Formative normativity, or normative formativity?

Random trivia:  The first movie I remember making me cry as an adult was Midnight Run, of all things.  I don’t seem to get scratched by the dramas that are trying to do so, it’s always little scenes in otherwise lighthearted fare that get to me—like the little girl near the end of The Santa Clause telling Tim Allen’s character, “you said you were lactose intolerant.”  Waterworks, every damn time.

midnightrun6But anyway, Midnight Run was the first time it ever happened.  The movie’s a fun little romp, and it’s aged pretty well so it’s worth checking out if you haven’t seen it:  Robert DeNiro and Charles Grodin are fantastic in it.
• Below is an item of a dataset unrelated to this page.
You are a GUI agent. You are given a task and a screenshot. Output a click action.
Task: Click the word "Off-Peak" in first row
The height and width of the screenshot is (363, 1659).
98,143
So anyway, for those who haven’t seen it, at one point DeNiro has to go to his ex-wife’s house and ask to borrow some money so he can get his prisoner to Los Angeles, after a series of mishaps.  Of course, they’re extremely divorced and DeNiro’s character is a reasonably unpleasant and bitter guy at the best of times, so it goes really badly, ending in a screaming match and DeNiro storms out.  But then, his 13-year old daughter runs after him and tries to give him a couple hundred dollars she’s saved from babysitting, and gaaaaaaah, it totally kills me.  In-story, it’s implied that he’s been gone from the family for at least five years, maybe more, and so he’s hardly seen his kid (if at all), and the first she’s seen of him is a loud, angry guy barging into the house and acting like a huge jerk–but she still runs out in the cold to try and give him her frickin’ life savings, because he’s her dad and he needs help.  Daaaang.  And on top of that, the position it puts DeNiro’s character in?  On one hand he can’t take the money, because what kind of a dick would he be to run off with everything his kid has saved up?  And on the other hand, if he doesn’t take it, he’s denying her a chance to feel good about helping him, and you can see by the look on her face when he tells her no that it breaks her heart.  It’s such an awesomely rock-and-a-hard-place choice that I can’t even remember if he ultimately takes the money or not.  Oh, man it’s an amazing little scene, and totally a throwaway moment in the course of the movie.  Love it.

I bring it up because I realized there’s a scene in Holly’s book that was probably indirectly inspired by it.  File it under “formative influences.”

Unrelated:  there was a quartet of fans who cosplayed the Rat Queens at MystiCon last weekend, and I neglected to get a photo.  Which makes me sad, because they nailed it.